In 1978, Lennart Levi was appointed professor of psychosocial environmental medicine, specialising in occupational medicine, with a seat at Karolinska Institutet, making him Sweden's first professor in the field. From 1980 to 1995 he headed up the then newly established National Institute of Psychosocial Environmental Medicine, at which studies were conducted into psychosocial factors and health with a focus on sleep, working environment and unemployment.
He was advisor in his field for various UN bodies and the EU. He was voted into the Swedish parliament in 2006 as its oldest member and was an authoritative voice in the socio-ethical debate, at home and abroad.
We researchers mourn the loss of a visionary.
By Professors emeriti Töres Theorell och Jan Palmblad, Karolinska Institutet
Lennart Levi: a life in brief
- Lennart Levi started his medical studies at Karolinska Institutet in 1951, obtaining a licentiate degree in medicine and receiving his licence to practice in 1959. He earned his PhD in 1972 with a thesis on the causes and health implications of stress, becoming shortly afterwards a docent in experimental psychosomatic medicine at Karolinska Institutet.

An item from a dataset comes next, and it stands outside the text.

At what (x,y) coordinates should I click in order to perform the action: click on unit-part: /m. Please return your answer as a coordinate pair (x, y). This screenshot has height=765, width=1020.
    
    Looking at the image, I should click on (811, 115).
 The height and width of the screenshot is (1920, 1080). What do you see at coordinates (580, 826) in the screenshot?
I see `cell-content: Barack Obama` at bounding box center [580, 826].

- In the 1970s, Lennart Levi and the Laboratory for Clinical Stress Research teamed up with the World Health Organisation (WHO) and Uppsala University to arrange a series of high-profile international symposia on the theme of society, stress and disease. In 1973, the Laboratory for Clinical Stress Research was designated the WHO's Collaborating Centre for Research and Education on Psychosocial Factors and Health.
- In 1978, Lennart Levi was made professor of psychosocial environmental medicine, specialising in occupational medicine.
- In 1995, he turned 65 and became professor emeritus at Karolinska Institutet. He was awarded countless prizes and honours for his work and in 2001 was presented with H. M. the King's Medal for his pioneering contributions to stress research.